▸ **What is asked**
#1 In the Land Component Command text, what name did the command have when it was established in 1994?
#2 From the Land Component Command text, duplicate the passage starting with "Land Component Command (Arméns" and going on through "the Supreme Commander.".

- Active: 1994–2018
- Country: Sweden
- Allegiance: Swedish Armed Forces
- Branch: Swedish Army
- Type: Military staff
- Role: Operational, territorial and tactical operations
- Size: Staff
- Part of: Swedish Armed Forces Headquarters
- Garrison/HQ: Stockholm

= Land Component Command =

Land Component Command (Arméns taktiska stab, ATS) was a part of the Joint Forces Command of the Swedish Armed Forces. The staff was located at the Swedish Armed Forces Headquarters in Stockholm. The Land Component Command commanded the operations of the Swedish Army.

==History==
The Land Component Command was established in 1994 under the name of the Army Tactical Center (Arméns taktiska centrum, ATC) which has its origin in the Army Staff which was disbanded on 30 June 1994 in connection with the Swedish Armed Forces becoming a single government agency on 1 July 1994. The Army Staff was partly replaced by the Army Command (Arméledningen) on 1 July 1994. The Army Command, which was part of the newly established Swedish Armed Forces Headquarters, was a production unit which sorted directly under the authority of the head of the agency, that is, the Supreme Commander.

Item position entries:
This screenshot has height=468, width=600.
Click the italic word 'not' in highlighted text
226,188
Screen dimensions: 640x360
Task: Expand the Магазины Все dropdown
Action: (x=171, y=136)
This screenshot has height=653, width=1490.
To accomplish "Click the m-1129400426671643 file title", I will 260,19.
--
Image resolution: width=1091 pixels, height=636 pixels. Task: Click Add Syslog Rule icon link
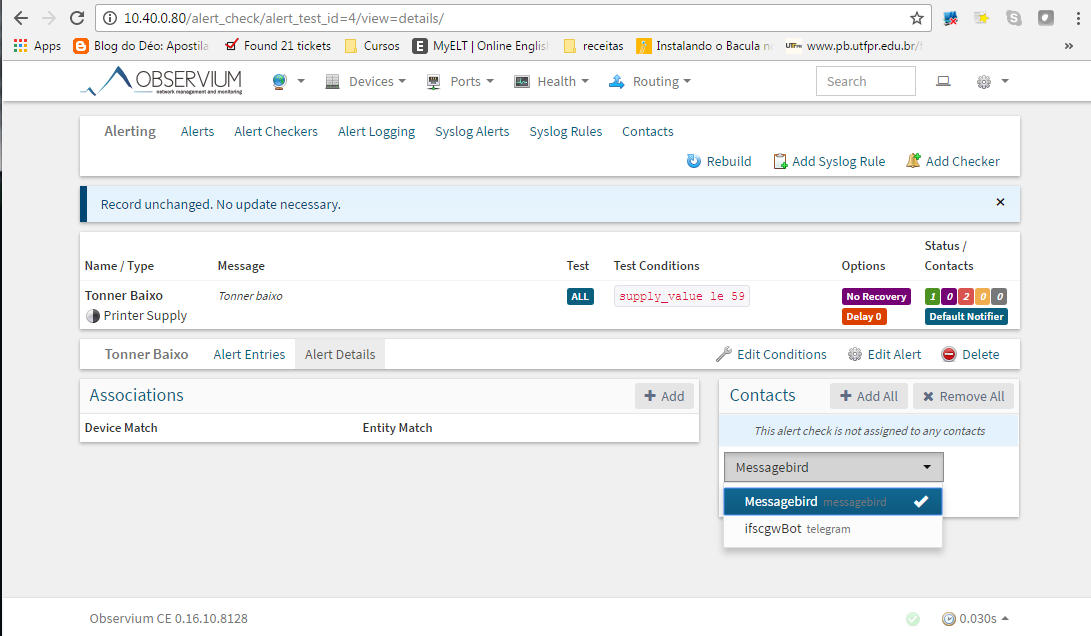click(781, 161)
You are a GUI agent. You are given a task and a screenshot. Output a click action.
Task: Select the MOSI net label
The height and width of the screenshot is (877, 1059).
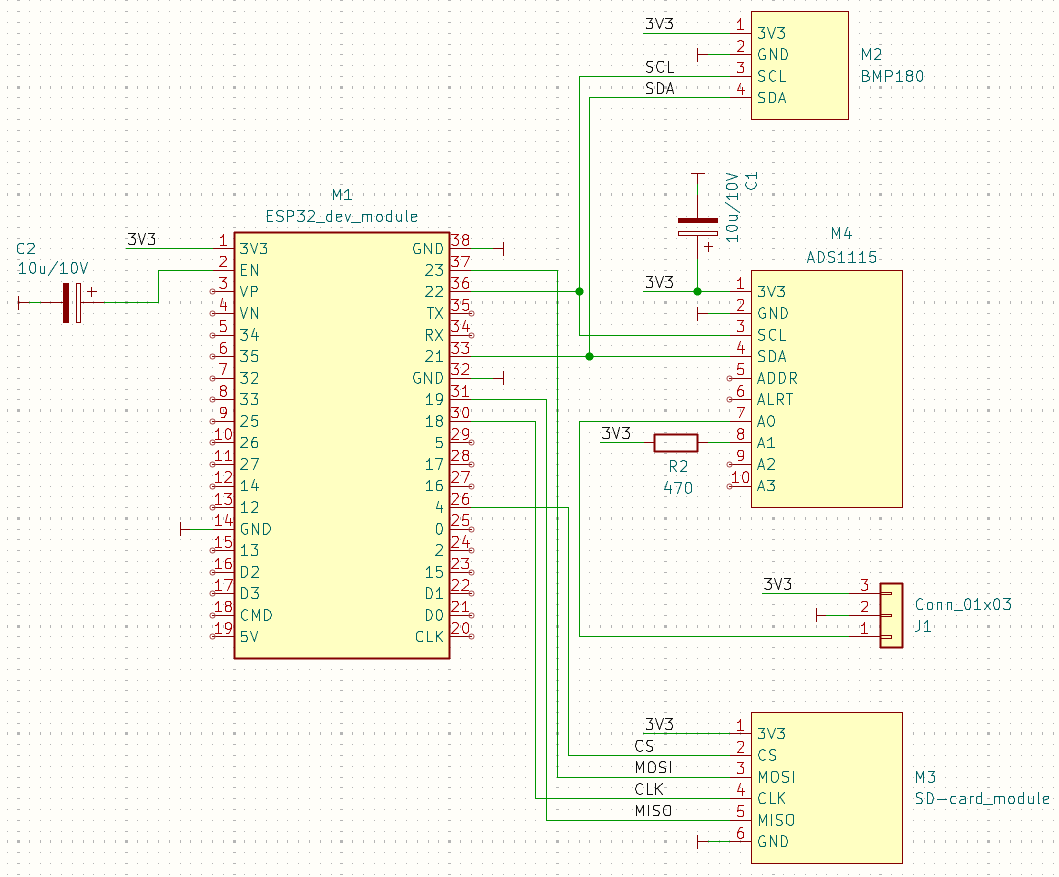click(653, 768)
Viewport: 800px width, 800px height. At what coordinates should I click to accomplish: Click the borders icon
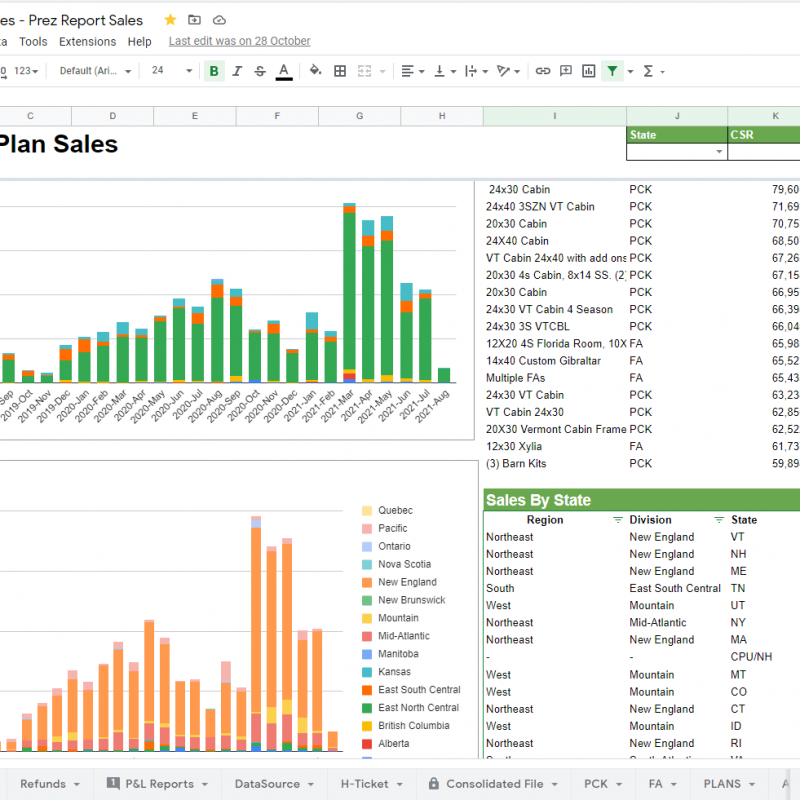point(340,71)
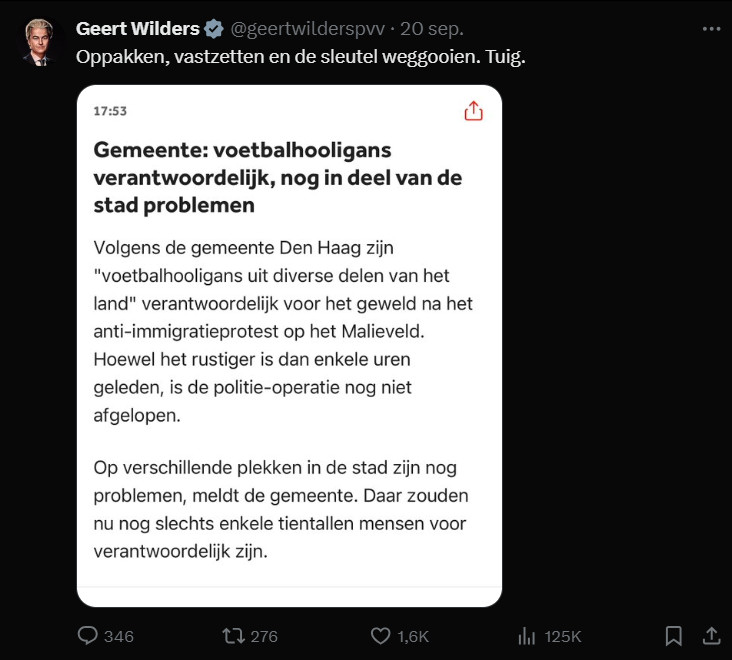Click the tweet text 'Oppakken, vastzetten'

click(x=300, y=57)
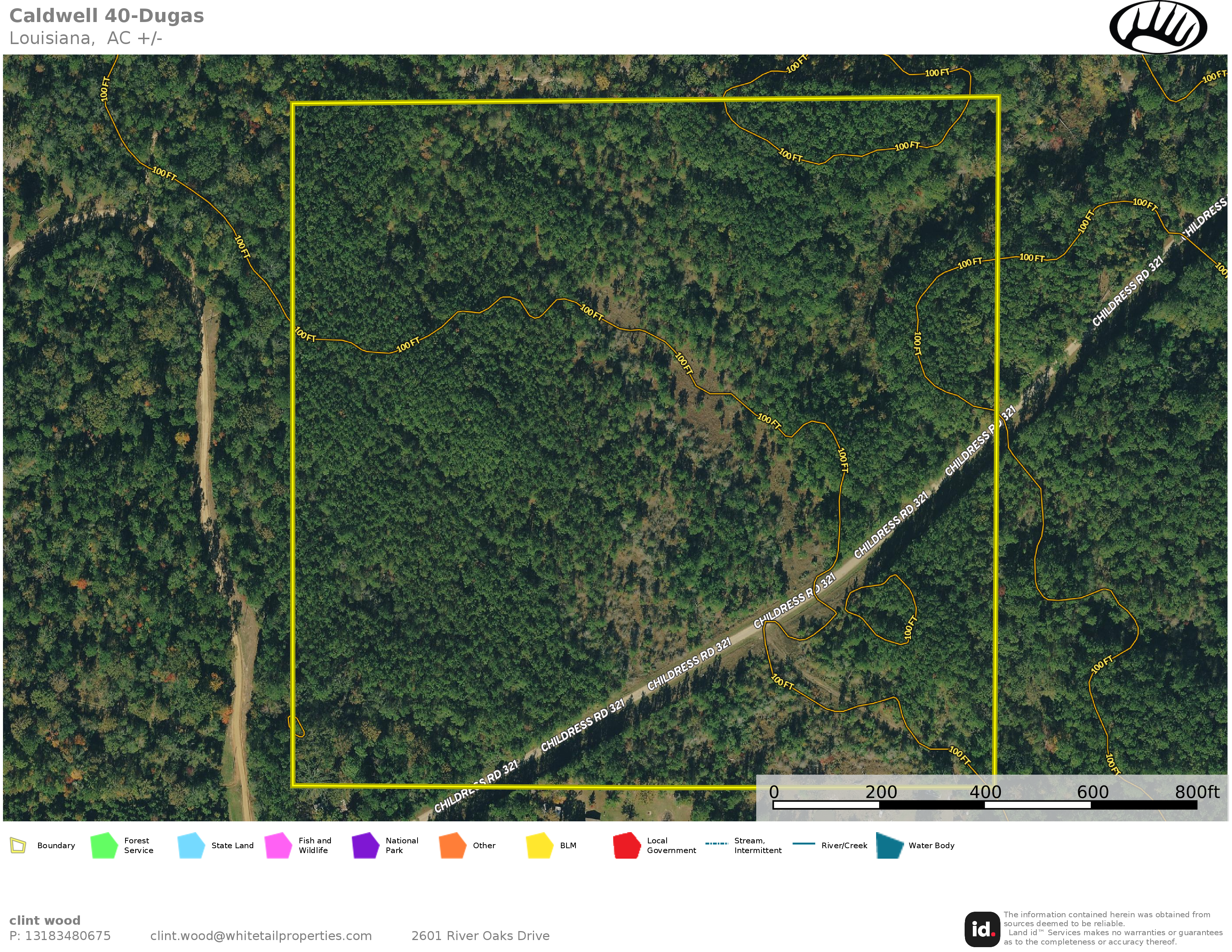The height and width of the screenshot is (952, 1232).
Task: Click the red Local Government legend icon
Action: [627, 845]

▸ **Answers for the tasks**
#1 The Army Tactical Center (Arméns taktiska centrum, ATC).

#2
Land Component Command (Arméns taktiska stab, ATS) was a part of the Joint Forces Command of the Swedish Armed Forces. The staff was located at the Swedish Armed Forces Headquarters in Stockholm. The Land Component Command commanded the operations of the Swedish Army.

==History==
The Land Component Command was established in 1994 under the name of the Army Tactical Center (Arméns taktiska centrum, ATC) which has its origin in the Army Staff which was disbanded on 30 June 1994 in connection with the Swedish Armed Forces becoming a single government agency on 1 July 1994. The Army Staff was partly replaced by the Army Command (Arméledningen) on 1 July 1994. The Army Command, which was part of the newly established Swedish Armed Forces Headquarters, was a production unit which sorted directly under the authority of the head of the agency, that is, the Supreme Commander.